Stored data
────────────────────────────────────────
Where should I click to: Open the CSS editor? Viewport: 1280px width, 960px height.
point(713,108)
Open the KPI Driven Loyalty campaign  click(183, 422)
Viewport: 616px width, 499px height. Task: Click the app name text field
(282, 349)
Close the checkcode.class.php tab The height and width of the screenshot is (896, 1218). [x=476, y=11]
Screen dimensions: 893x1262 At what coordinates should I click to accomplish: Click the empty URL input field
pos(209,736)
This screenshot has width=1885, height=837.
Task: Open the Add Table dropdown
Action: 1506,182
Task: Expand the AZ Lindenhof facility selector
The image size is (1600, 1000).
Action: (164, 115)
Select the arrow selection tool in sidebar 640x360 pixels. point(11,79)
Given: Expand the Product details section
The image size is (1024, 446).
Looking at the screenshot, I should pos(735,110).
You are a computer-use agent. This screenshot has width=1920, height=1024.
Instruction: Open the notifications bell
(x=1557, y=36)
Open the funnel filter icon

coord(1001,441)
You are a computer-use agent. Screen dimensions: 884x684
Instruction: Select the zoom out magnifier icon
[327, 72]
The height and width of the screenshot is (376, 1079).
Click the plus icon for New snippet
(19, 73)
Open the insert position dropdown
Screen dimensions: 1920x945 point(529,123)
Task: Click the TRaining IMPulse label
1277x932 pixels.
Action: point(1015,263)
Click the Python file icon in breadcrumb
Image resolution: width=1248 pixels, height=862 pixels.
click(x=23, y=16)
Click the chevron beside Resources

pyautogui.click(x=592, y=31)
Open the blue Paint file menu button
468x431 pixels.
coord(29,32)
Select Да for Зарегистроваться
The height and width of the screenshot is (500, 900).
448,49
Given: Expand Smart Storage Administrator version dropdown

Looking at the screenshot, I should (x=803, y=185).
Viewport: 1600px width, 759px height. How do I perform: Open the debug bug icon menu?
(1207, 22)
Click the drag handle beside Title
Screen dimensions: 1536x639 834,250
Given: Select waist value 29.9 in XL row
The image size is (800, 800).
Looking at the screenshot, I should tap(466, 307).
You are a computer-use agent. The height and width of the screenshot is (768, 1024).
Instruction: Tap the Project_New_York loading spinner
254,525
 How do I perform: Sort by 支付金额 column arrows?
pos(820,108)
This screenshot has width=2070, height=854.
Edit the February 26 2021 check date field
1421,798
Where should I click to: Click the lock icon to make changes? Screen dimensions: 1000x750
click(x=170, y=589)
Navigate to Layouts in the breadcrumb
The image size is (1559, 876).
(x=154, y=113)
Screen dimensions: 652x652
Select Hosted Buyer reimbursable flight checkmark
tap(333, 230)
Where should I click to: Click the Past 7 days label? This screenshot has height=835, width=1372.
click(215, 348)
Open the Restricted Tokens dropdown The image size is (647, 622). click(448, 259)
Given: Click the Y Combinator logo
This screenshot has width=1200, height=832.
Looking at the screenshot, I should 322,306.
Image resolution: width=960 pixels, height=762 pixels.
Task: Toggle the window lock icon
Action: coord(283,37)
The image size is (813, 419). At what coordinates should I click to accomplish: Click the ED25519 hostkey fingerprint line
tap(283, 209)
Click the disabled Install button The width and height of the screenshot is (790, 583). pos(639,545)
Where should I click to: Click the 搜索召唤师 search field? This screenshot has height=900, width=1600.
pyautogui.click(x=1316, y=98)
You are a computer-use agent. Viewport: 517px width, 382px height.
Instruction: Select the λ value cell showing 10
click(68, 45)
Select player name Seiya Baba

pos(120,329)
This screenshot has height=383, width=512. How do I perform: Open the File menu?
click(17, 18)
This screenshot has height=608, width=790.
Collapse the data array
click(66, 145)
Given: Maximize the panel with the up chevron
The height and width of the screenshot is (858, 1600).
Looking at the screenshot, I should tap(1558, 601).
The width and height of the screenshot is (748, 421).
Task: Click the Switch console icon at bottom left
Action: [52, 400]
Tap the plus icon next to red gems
────────────────────────────────────────
### What you are asked to do
Write down exactly the span of lines above from the one containing "The image size is (800, 800)." to the one containing "This screenshot has width=2070, height=854.", both ends included.

### Worked solution
The image size is (800, 800).
Looking at the screenshot, I should tap(466, 307).
You are a computer-use agent. The height and width of the screenshot is (768, 1024).
Instruction: Tap the Project_New_York loading spinner
254,525
 How do I perform: Sort by 支付金额 column arrows?
pos(820,108)
This screenshot has width=2070, height=854.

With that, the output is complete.